Some rows:
────────────────

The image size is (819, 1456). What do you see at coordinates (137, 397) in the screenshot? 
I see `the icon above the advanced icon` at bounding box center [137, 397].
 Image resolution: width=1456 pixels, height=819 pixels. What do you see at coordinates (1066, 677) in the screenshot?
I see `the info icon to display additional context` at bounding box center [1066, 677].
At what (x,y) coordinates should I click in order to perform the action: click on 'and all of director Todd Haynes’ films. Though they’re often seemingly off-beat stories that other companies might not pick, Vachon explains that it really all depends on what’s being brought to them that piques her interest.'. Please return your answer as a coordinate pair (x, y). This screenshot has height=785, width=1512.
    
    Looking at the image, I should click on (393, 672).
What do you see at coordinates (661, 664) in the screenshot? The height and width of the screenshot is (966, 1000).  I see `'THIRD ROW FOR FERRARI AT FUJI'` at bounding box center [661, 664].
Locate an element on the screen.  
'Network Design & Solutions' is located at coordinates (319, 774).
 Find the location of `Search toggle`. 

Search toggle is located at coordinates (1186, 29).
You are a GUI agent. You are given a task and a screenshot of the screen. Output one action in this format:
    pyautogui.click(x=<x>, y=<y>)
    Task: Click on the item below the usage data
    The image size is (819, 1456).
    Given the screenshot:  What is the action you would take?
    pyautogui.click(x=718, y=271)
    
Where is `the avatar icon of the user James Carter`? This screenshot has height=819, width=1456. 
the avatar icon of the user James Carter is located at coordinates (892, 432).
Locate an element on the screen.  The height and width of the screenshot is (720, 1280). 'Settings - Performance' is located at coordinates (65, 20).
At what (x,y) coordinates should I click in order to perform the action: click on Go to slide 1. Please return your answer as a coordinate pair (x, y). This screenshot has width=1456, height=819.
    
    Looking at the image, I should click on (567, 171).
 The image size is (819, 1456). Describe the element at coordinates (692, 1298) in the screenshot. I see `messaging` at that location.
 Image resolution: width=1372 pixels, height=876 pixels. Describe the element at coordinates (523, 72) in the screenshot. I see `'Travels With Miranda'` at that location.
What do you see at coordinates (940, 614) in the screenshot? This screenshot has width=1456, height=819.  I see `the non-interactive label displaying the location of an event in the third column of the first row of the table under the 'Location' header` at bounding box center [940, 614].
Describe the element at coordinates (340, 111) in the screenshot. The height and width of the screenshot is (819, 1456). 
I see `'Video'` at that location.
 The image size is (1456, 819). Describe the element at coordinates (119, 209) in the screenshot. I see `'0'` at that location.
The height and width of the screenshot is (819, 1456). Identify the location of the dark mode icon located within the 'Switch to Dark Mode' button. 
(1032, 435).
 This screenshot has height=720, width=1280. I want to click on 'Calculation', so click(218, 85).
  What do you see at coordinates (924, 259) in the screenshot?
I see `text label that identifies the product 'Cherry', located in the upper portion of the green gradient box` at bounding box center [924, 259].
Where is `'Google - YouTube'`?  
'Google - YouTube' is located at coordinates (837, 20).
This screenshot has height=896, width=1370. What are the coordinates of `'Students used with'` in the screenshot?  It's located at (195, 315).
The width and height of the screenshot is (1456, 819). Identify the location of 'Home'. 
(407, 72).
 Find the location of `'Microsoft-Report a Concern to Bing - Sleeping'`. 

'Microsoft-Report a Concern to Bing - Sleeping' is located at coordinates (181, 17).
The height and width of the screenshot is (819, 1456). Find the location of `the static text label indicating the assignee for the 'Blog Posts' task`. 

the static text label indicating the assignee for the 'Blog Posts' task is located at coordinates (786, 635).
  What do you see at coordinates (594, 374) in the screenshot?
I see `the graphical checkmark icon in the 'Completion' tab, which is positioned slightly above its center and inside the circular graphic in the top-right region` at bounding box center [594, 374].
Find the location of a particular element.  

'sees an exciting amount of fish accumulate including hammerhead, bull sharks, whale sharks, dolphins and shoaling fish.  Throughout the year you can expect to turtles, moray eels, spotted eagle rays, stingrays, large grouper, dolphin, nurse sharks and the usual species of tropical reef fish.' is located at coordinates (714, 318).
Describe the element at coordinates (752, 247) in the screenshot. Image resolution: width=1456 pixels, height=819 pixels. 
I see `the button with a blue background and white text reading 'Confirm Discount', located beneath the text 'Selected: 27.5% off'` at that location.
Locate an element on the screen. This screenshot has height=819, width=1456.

────────────────

Written task: Please put the rows above into a numbered list, leaving out the blank lines.

Answer for the task:
1. The image size is (819, 1456). What do you see at coordinates (137, 397) in the screenshot? 
2. I see `the icon above the advanced icon` at bounding box center [137, 397].
3.  Image resolution: width=1456 pixels, height=819 pixels. What do you see at coordinates (1066, 677) in the screenshot?
4. I see `the info icon to display additional context` at bounding box center [1066, 677].
5. At what (x,y) coordinates should I click in order to perform the action: click on 'and all of director Todd Haynes’ films. Though they’re often seemingly off-beat stories that other companies might not pick, Vachon explains that it really all depends on what’s being brought to them that piques her interest.'. Please return your answer as a coordinate pair (x, y). This screenshot has height=785, width=1512.
6.     Looking at the image, I should click on (393, 672).
7. What do you see at coordinates (661, 664) in the screenshot? The height and width of the screenshot is (966, 1000).  I see `'THIRD ROW FOR FERRARI AT FUJI'` at bounding box center [661, 664].
8. Locate an element on the screen.  
9. 'Network Design & Solutions' is located at coordinates (319, 774).
10.  Find the location of `Search toggle`. 
11. Search toggle is located at coordinates (1186, 29).
12. You are a GUI agent. You are given a task and a screenshot of the screen. Output one action in this format:
13.     pyautogui.click(x=<x>, y=<y>)
14.     Task: Click on the item below the usage data
15.     The image size is (819, 1456).
16.     Given the screenshot:  What is the action you would take?
17.     pyautogui.click(x=718, y=271)
18. Where is `the avatar icon of the user James Carter`? This screenshot has height=819, width=1456. 
19. the avatar icon of the user James Carter is located at coordinates (892, 432).
20. Locate an element on the screen.  The height and width of the screenshot is (720, 1280). 'Settings - Performance' is located at coordinates (65, 20).
21. At what (x,y) coordinates should I click in order to perform the action: click on Go to slide 1. Please return your answer as a coordinate pair (x, y). This screenshot has width=1456, height=819.
22.     Looking at the image, I should click on (567, 171).
23.  The image size is (819, 1456). Describe the element at coordinates (692, 1298) in the screenshot. I see `messaging` at that location.
24.  Image resolution: width=1372 pixels, height=876 pixels. Describe the element at coordinates (523, 72) in the screenshot. I see `'Travels With Miranda'` at that location.
25. What do you see at coordinates (940, 614) in the screenshot? This screenshot has width=1456, height=819.  I see `the non-interactive label displaying the location of an event in the third column of the first row of the table under the 'Location' header` at bounding box center [940, 614].
26. Describe the element at coordinates (340, 111) in the screenshot. The height and width of the screenshot is (819, 1456). 
27. I see `'Video'` at that location.
28.  The image size is (1456, 819). Describe the element at coordinates (119, 209) in the screenshot. I see `'0'` at that location.
29. The height and width of the screenshot is (819, 1456). Identify the location of the dark mode icon located within the 'Switch to Dark Mode' button. 
30. (1032, 435).
31.  This screenshot has height=720, width=1280. I want to click on 'Calculation', so click(218, 85).
32.   What do you see at coordinates (924, 259) in the screenshot?
33. I see `text label that identifies the product 'Cherry', located in the upper portion of the green gradient box` at bounding box center [924, 259].
34. Where is `'Google - YouTube'`?  
35. 'Google - YouTube' is located at coordinates (837, 20).
36. This screenshot has height=896, width=1370. What are the coordinates of `'Students used with'` in the screenshot?  It's located at (195, 315).
37. The width and height of the screenshot is (1456, 819). Identify the location of 'Home'. 
38. (407, 72).
39.  Find the location of `'Microsoft-Report a Concern to Bing - Sleeping'`. 
40. 'Microsoft-Report a Concern to Bing - Sleeping' is located at coordinates (181, 17).
41. The height and width of the screenshot is (819, 1456). Find the location of `the static text label indicating the assignee for the 'Blog Posts' task`. 
42. the static text label indicating the assignee for the 'Blog Posts' task is located at coordinates (786, 635).
43.   What do you see at coordinates (594, 374) in the screenshot?
44. I see `the graphical checkmark icon in the 'Completion' tab, which is positioned slightly above its center and inside the circular graphic in the top-right region` at bounding box center [594, 374].
45. Find the location of a particular element.  
46. 'sees an exciting amount of fish accumulate including hammerhead, bull sharks, whale sharks, dolphins and shoaling fish.  Throughout the year you can expect to turtles, moray eels, spotted eagle rays, stingrays, large grouper, dolphin, nurse sharks and the usual species of tropical reef fish.' is located at coordinates (714, 318).
47. Describe the element at coordinates (752, 247) in the screenshot. Image resolution: width=1456 pixels, height=819 pixels. 
48. I see `the button with a blue background and white text reading 'Confirm Discount', located beneath the text 'Selected: 27.5% off'` at that location.
49. Locate an element on the screen. This screenshot has height=819, width=1456.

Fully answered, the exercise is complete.